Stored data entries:
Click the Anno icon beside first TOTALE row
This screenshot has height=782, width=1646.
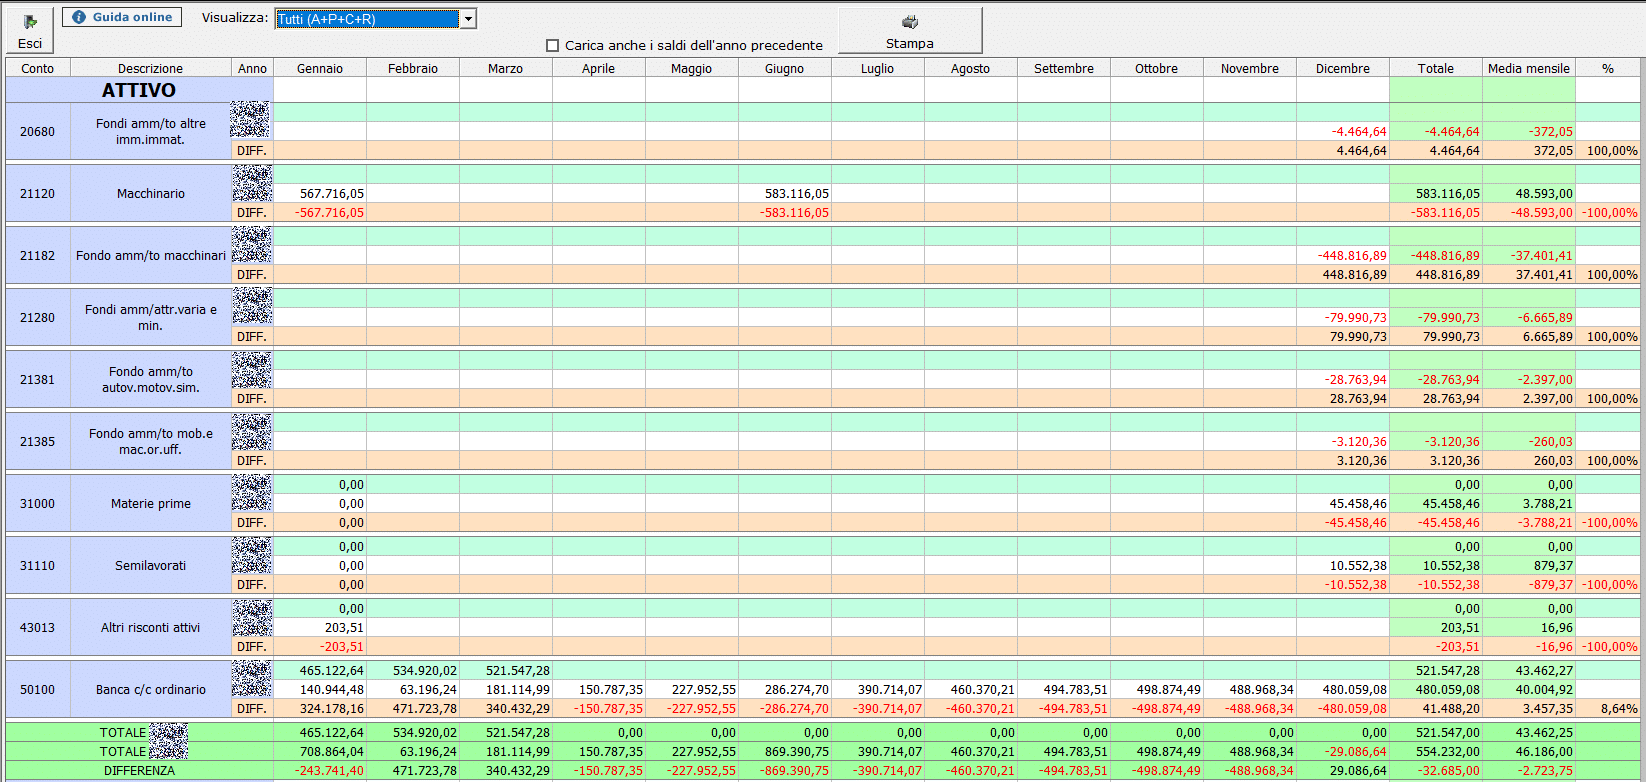point(168,733)

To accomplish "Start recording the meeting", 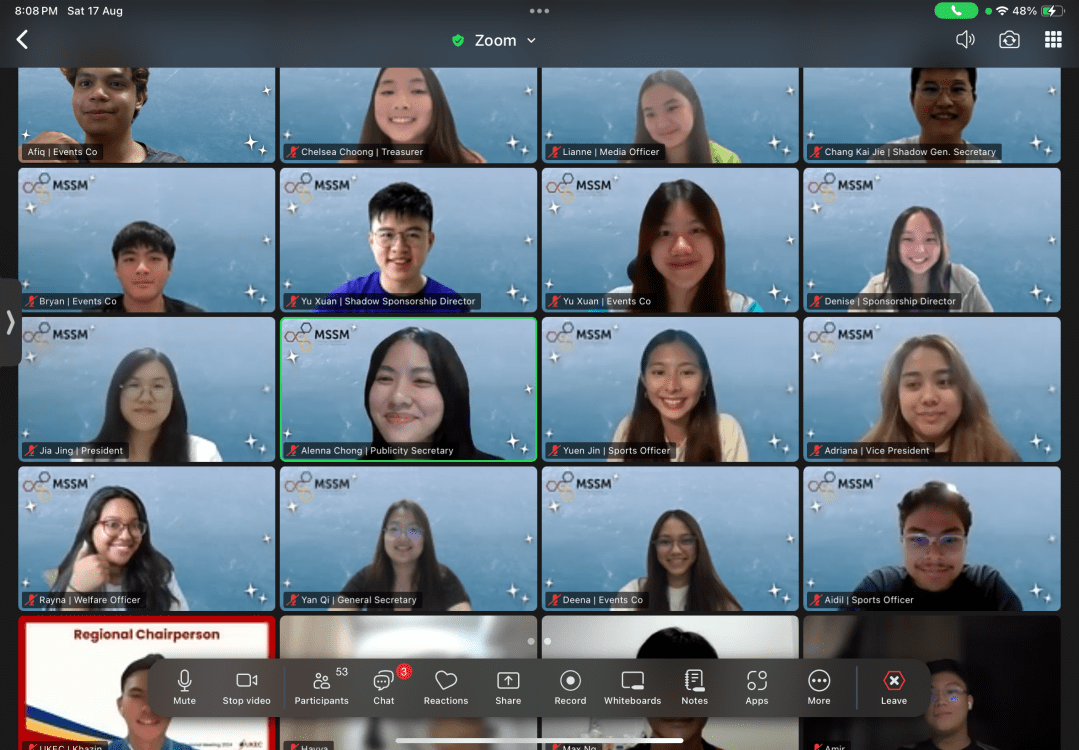I will pos(570,686).
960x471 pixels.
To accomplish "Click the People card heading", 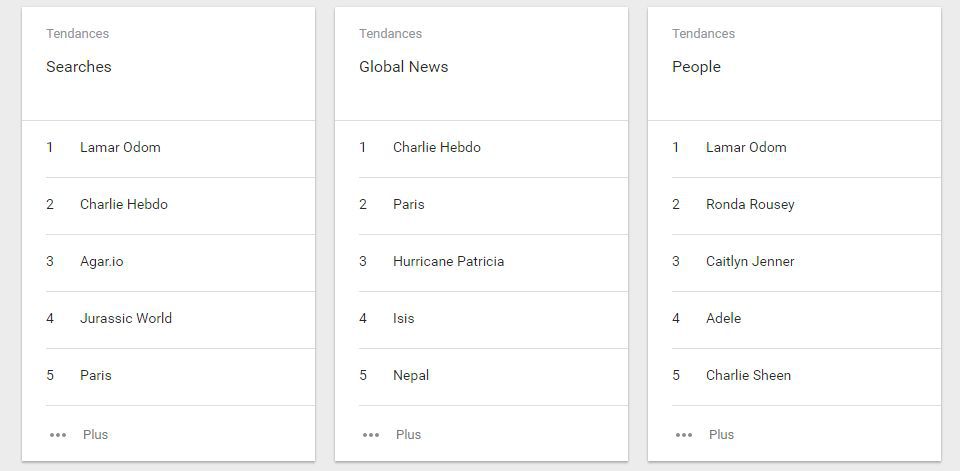I will point(697,67).
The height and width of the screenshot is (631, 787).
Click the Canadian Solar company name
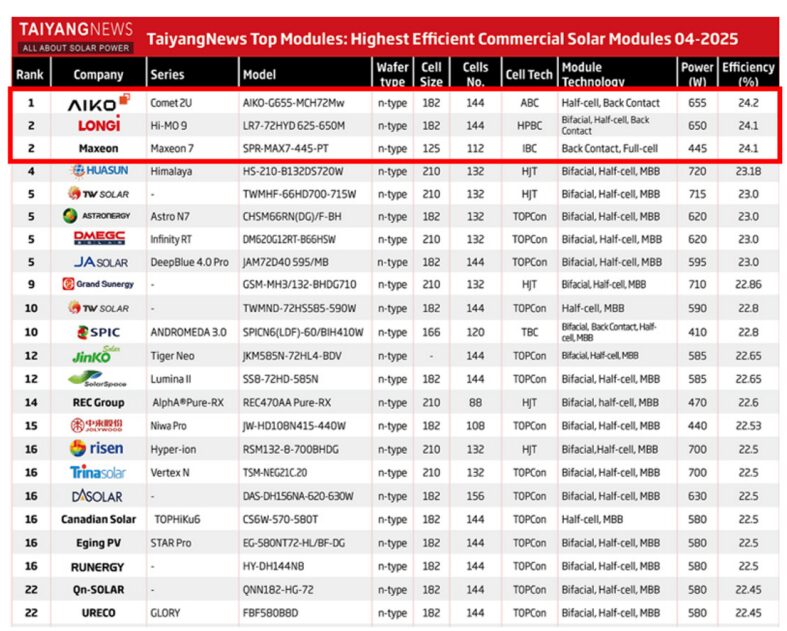pos(98,520)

■ **Exercise instructions**: Reproduce only the lines from the line with "The height and" to the end of the entries. Keep both ends, copy them exactly, and omit every picture.

■ **Exercise result**:
The height and width of the screenshot is (631, 787).
Click the Canadian Solar company name
pos(98,520)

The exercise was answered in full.